Stored data:
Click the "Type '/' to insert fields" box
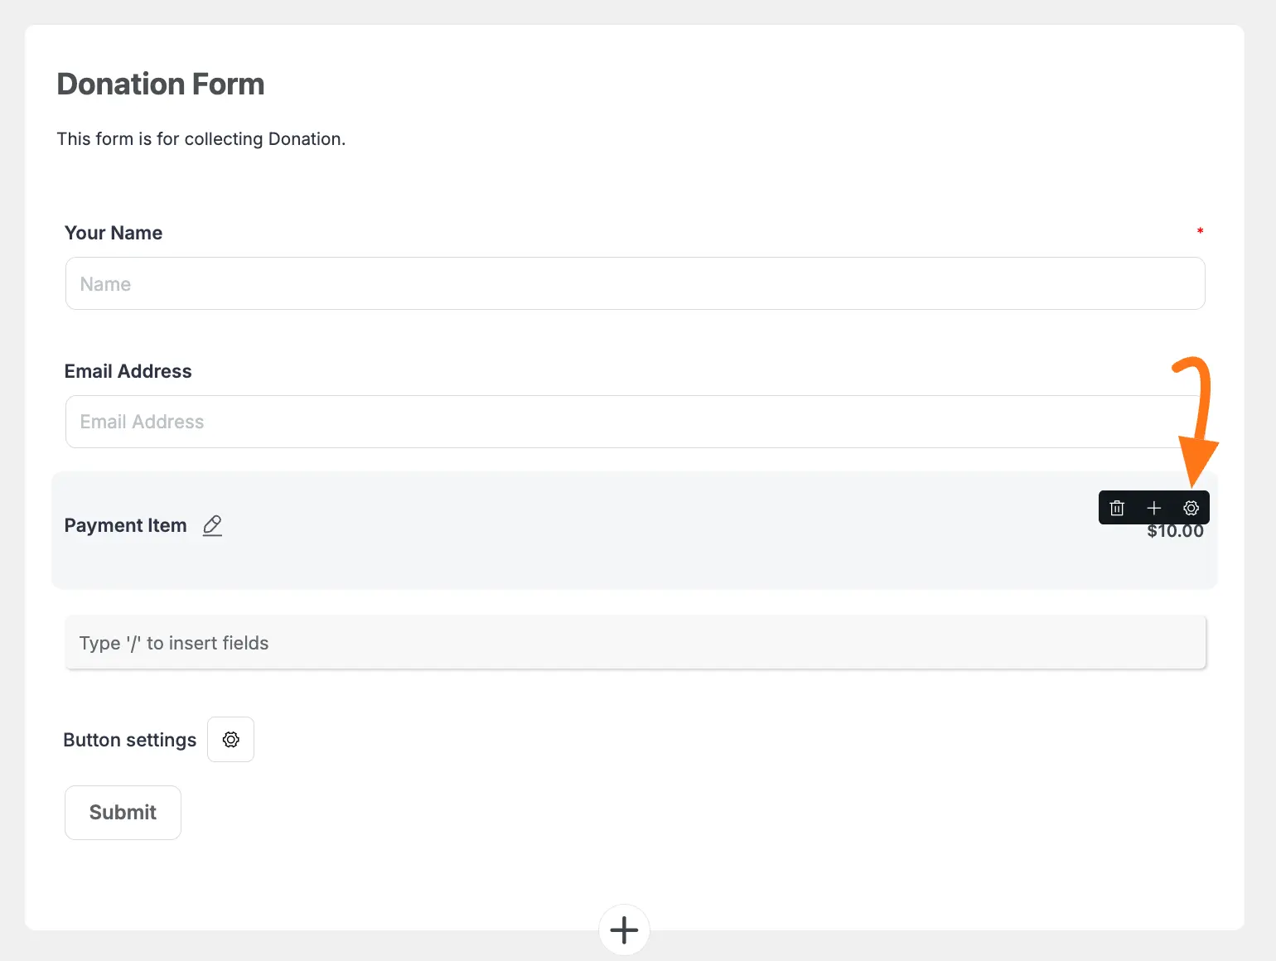The image size is (1276, 961). (x=635, y=643)

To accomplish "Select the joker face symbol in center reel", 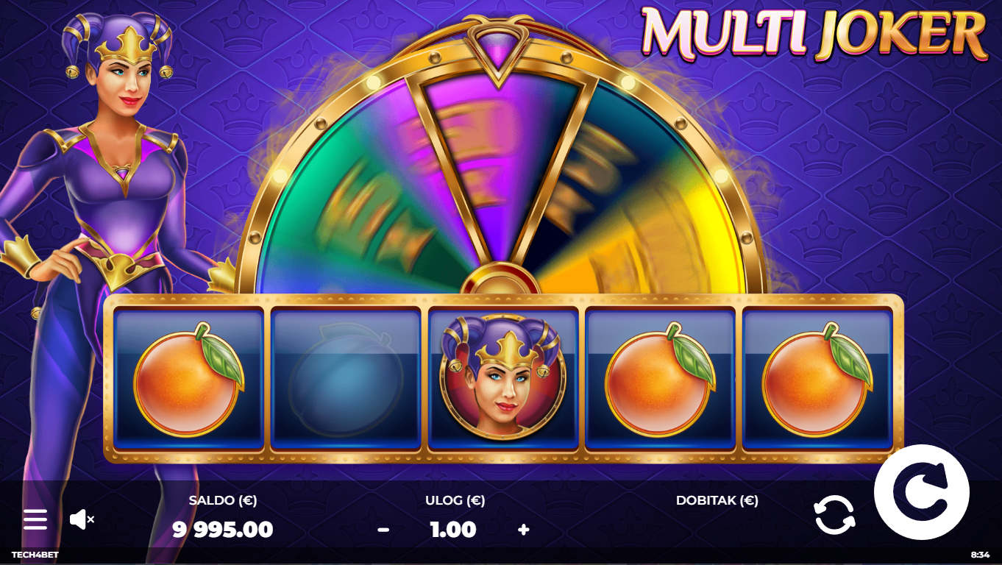I will tap(502, 379).
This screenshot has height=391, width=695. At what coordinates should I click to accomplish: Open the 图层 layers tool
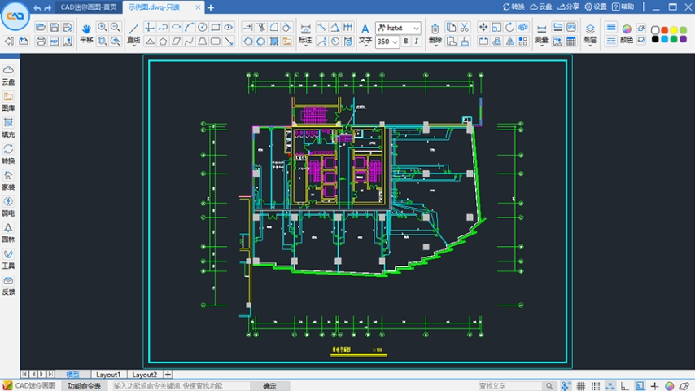pos(590,32)
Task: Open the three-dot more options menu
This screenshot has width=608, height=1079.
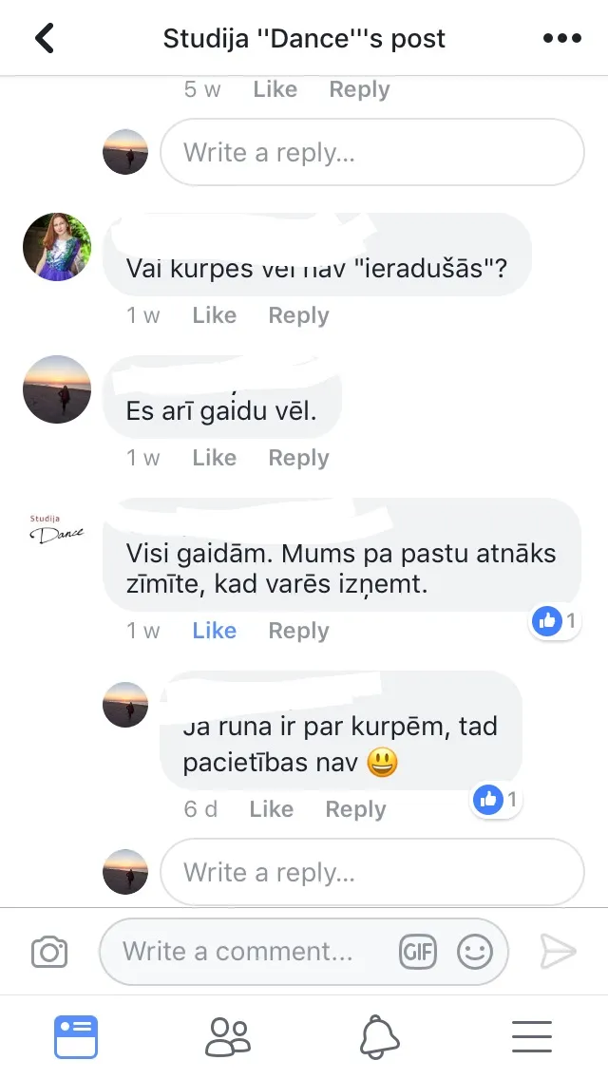Action: (x=561, y=39)

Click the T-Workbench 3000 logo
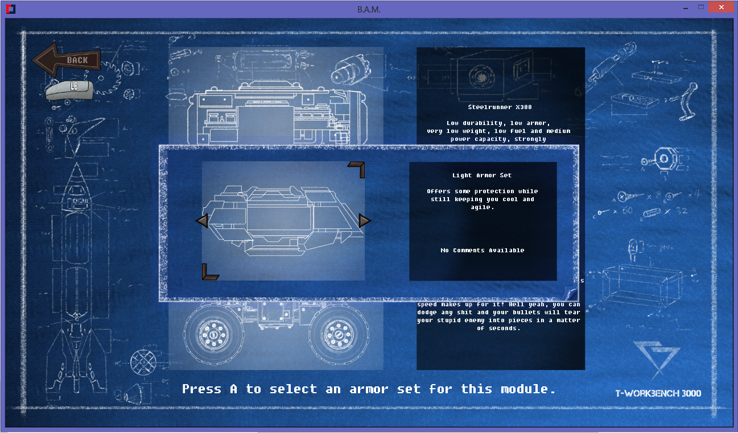tap(658, 369)
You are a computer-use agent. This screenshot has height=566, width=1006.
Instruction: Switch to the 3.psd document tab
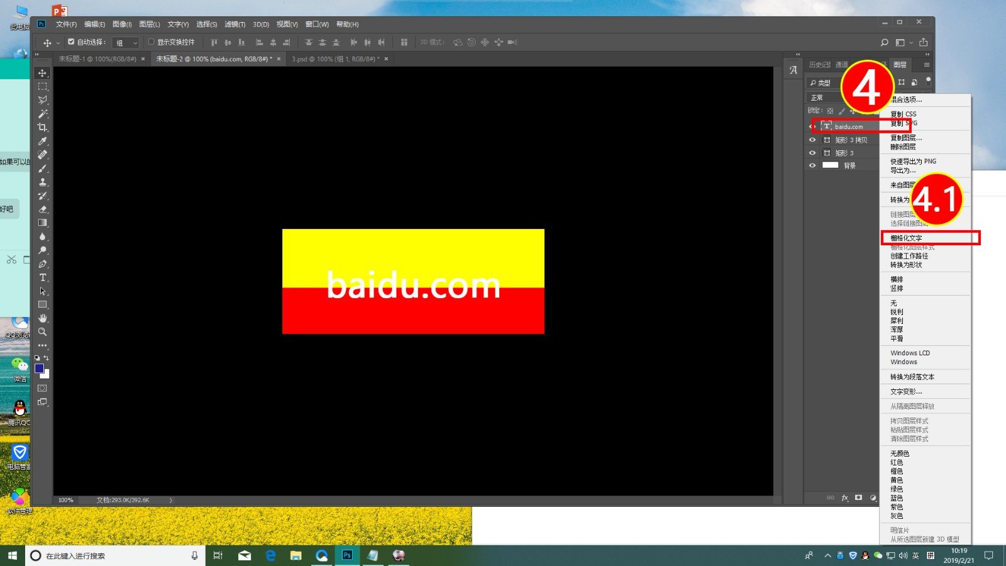334,59
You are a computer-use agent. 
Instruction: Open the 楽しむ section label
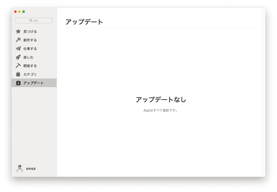coord(28,57)
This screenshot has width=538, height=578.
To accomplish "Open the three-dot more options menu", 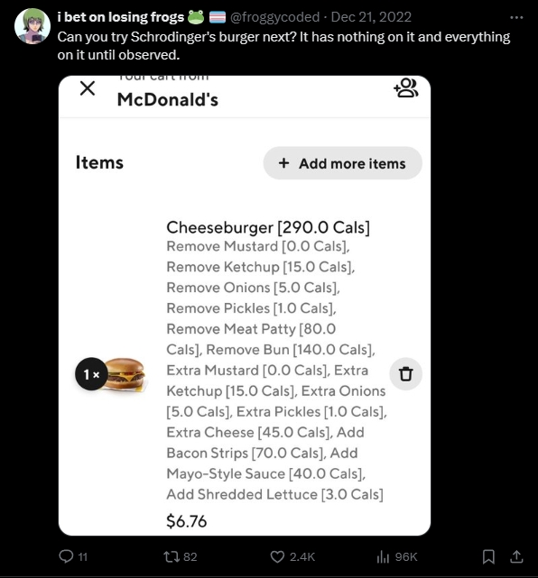I will tap(516, 17).
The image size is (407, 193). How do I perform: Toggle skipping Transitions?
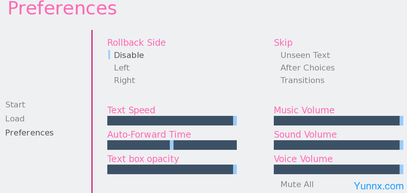[x=302, y=80]
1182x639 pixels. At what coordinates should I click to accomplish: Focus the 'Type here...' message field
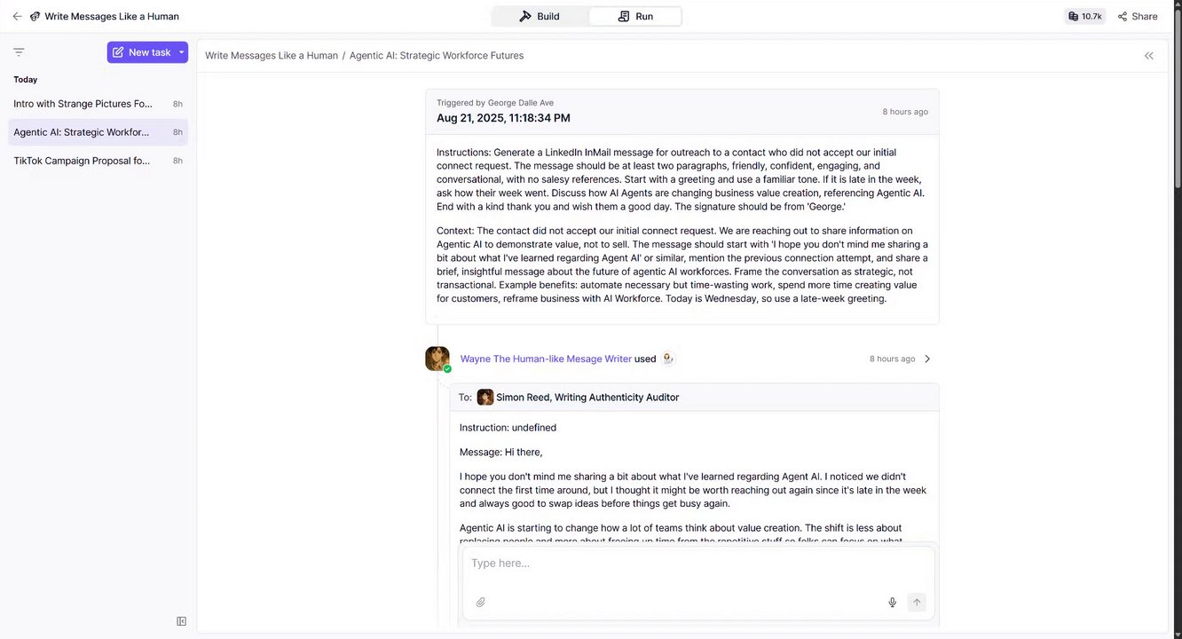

• EXERCISE DIRECTIONS: If a line in the entries holds the string "computer", copy it.

• TASK RESPONSE:
You are a computer-use agent. This screenshot has height=566, width=1006.
You are a computer-use agent. 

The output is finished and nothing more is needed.